## ACTIVITY
Below are some records. Write out the line that contains "You are a GUI" and all lines after it, exactly, but not the pictures.

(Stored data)
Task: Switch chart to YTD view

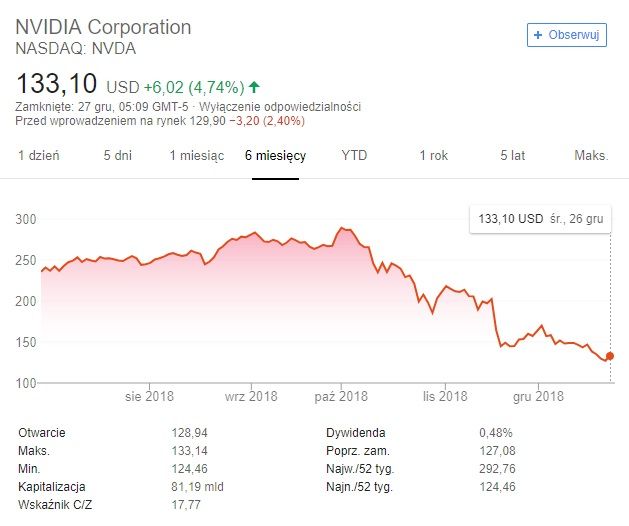Action: point(354,156)
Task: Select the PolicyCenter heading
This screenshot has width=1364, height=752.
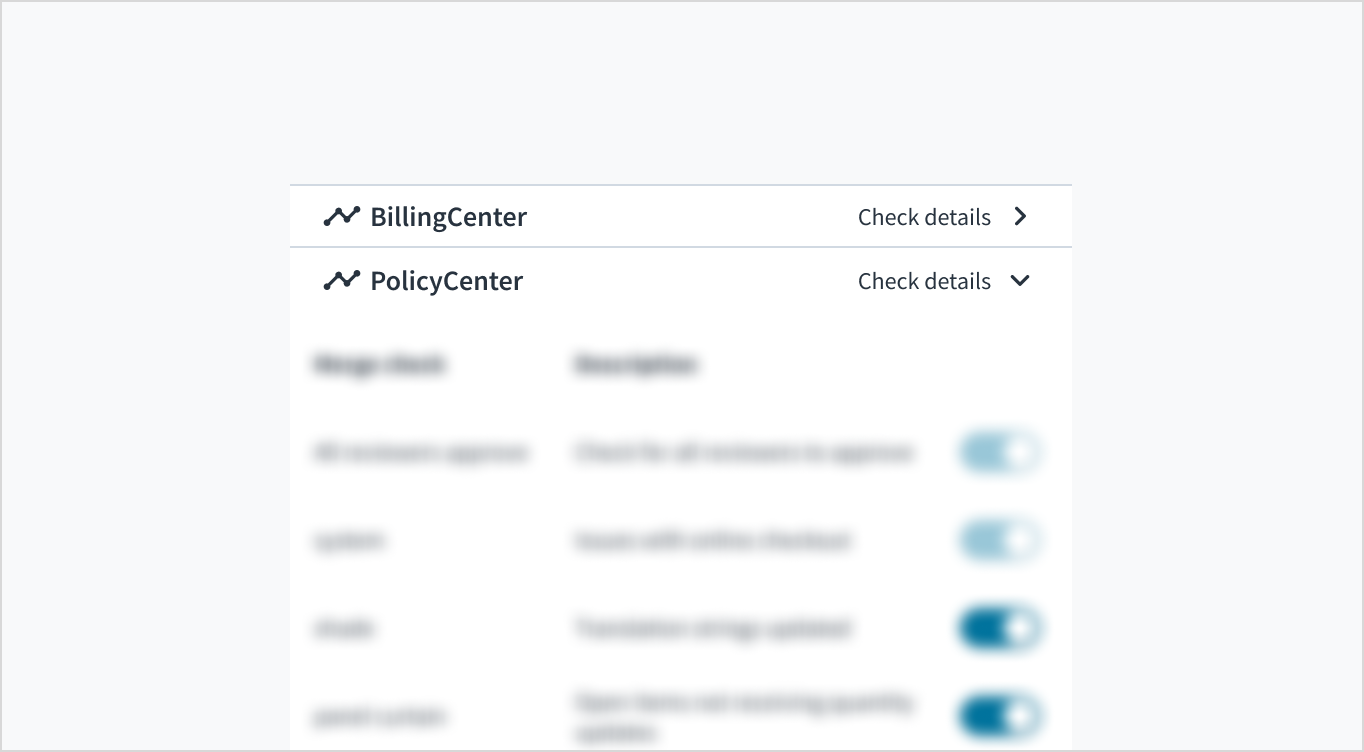Action: (x=446, y=281)
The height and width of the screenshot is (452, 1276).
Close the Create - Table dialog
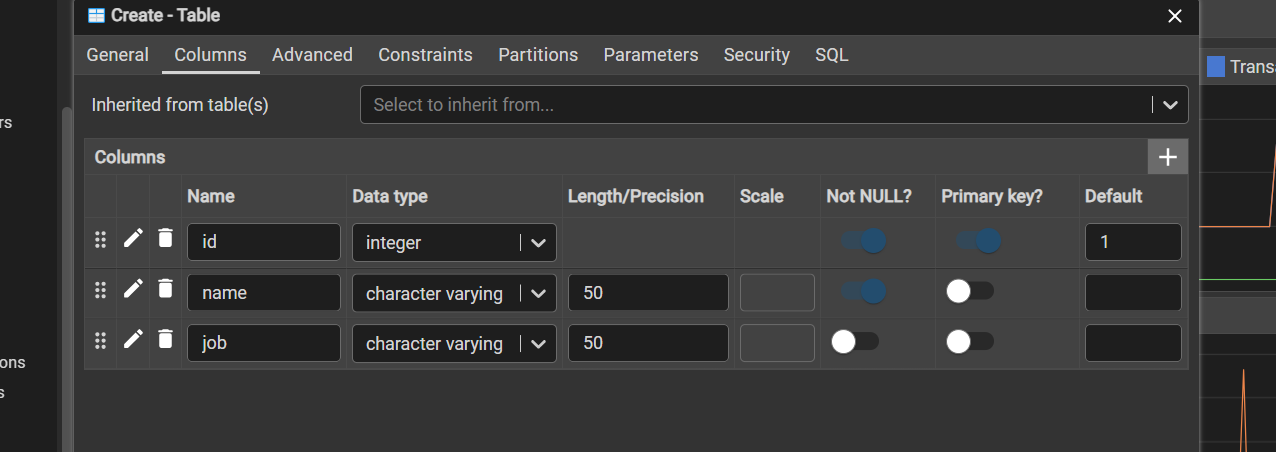[1175, 16]
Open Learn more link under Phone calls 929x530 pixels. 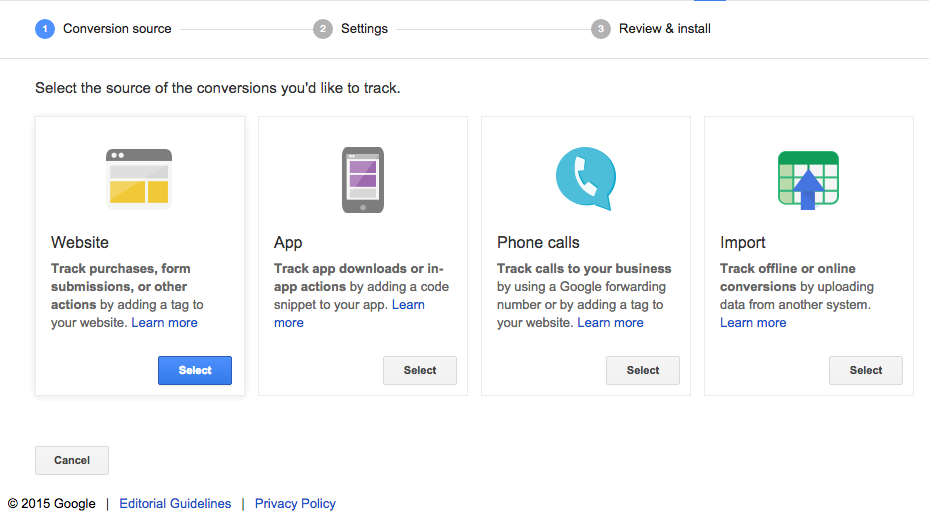(x=610, y=323)
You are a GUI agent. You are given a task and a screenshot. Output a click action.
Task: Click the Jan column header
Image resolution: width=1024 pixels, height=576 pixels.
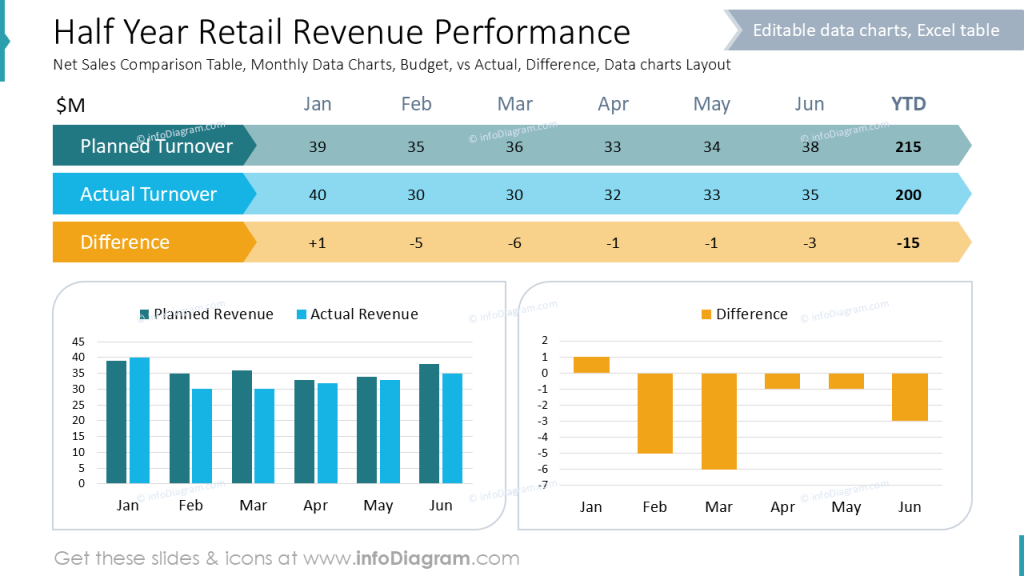click(317, 103)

## RESPONSE BELOW
You are a GUI agent. You are given a task and a screenshot. Output a click action.
Task: Click the Jan column header
Image resolution: width=1024 pixels, height=576 pixels.
click(317, 103)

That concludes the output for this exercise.